## Page excerpt
○ ○ ○

General characteristics
- Displacement: 1300 tons
- Length: 250 ft (76 m)
- Beam: 34 ft (10 m)
- Draft: 17 ft (5.2 m)
- Propulsion: Steam engine
- Armament: 2 guns

= CSS Jamestown =

Steamboat

CSS Jamestown, originally a side-wheel, passenger steamer, was built at New York City in 1853, and seized at Richmond, Virginia in 1861 for the Virginia Navy during the early days of the American Civil War. She was commissioned by the Confederate States Navy (CSN) the following July (after the Virginia Navy was transferred to the CSN), and renamed CSS Thomas Jefferson but was generally referred to as Jamestown, after Jamestown, Virginia.

Brigantine-rigged Jamestown was designed and constructed by the well-known shipbuilder William H. Webb for the New York and Old Dominion Line as a sister to Yorktown, which became CSS Patrick Henry.

==Career==
With Lt. Joseph Nicholson Barney, CSN, in command, she was actively employed until the end of her career in May 1862. Her service was highlighted by the Battle of Hampton Roads on March 8-9 1862, during which she assisted CSS Virginia in attacking USS Congress and USS Cumberland and stood by during the battle between USS Monitor and Virginia. The Confederate Congress tendered special thanks to the officers and crew of Jamestown for their "gallant conduct and bearing" in combat.

Some 4 weeks later, on April 11, 1862, Jamestown, Virginia and five other Confederate ships sailed from Norfolk, Virginia, into Hampton Roads in full view of the Union squadron there. When it became clear that the Federal ships were not going to attack, Jamestown, covered by Virginia and the others, moved in, captured three merchant ships, and helped by CSS Raleigh, towed them to Norfolk. The merchant ships were the brigs Marcus of Stockton, NJ and Sabout of Providence, RI and the schooner Catherine T. Dix of Accomac County, VA. Their flags were hoisted "Union-side down" to taunt the Federals into fighting. Later that month Jamestown was despatched from Norfolk to cooperate with Major General John B. Magruder, CSA, in the James River, and early in May she was used to transport army sick and wounded to Richmond, Virginia.

○ ○ ○

## Source information

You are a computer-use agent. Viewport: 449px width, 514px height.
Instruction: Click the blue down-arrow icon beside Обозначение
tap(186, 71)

○ ○ ○

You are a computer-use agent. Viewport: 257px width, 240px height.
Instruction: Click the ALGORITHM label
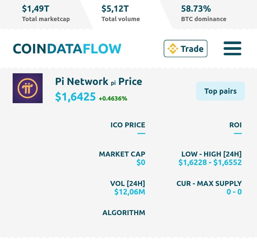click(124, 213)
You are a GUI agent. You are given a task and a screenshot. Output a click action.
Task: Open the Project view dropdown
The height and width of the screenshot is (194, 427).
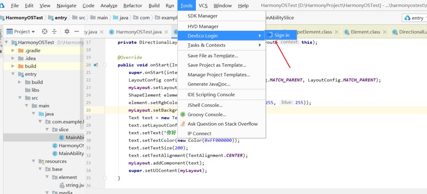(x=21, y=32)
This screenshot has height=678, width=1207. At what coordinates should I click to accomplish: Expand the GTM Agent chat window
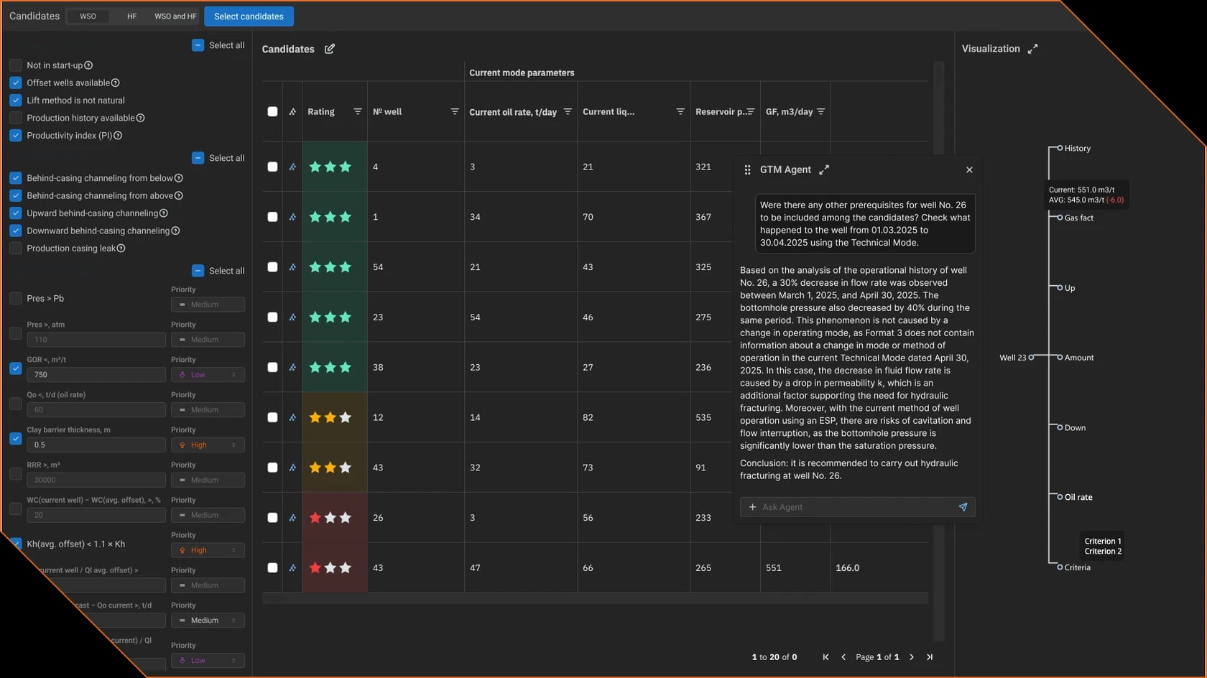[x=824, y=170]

○ ○ ○

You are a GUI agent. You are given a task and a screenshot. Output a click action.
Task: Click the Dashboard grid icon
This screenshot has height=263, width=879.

○ ○ ○

## Brief 1
From the CSS Jamestown article, can you copy the passage starting with "- Propulsion: Steam" and going on through "CSS Patrick Henry."?
## Brief 2
Answer these from the CSS Jamestown article:
(a) Who designed and constructed Jamestown?
(b) On what date did Jamestown, Virginia and five other Confederate ships sail from Norfolk into Hampton Roads?
(c) What length does the article give for the ship?
Rely only on the CSS Jamestown article for what comes next, not on the records.

## Task result 1
- Propulsion: Steam engine
- Armament: 2 guns

= CSS Jamestown =

Steamboat

CSS Jamestown, originally a side-wheel, passenger steamer, was built at New York City in 1853, and seized at Richmond, Virginia in 1861 for the Virginia Navy during the early days of the American Civil War. She was commissioned by the Confederate States Navy (CSN) the following July (after the Virginia Navy was transferred to the CSN), and renamed CSS Thomas Jefferson but was generally referred to as Jamestown, after Jamestown, Virginia.

Brigantine-rigged Jamestown was designed and constructed by the well-known shipbuilder William H. Webb for the New York and Old Dominion Line as a sister to Yorktown, which became CSS Patrick Henry.

## Task result 2
(a) William H. Webb
(b) April 11, 1862
(c) 250 ft (76 m)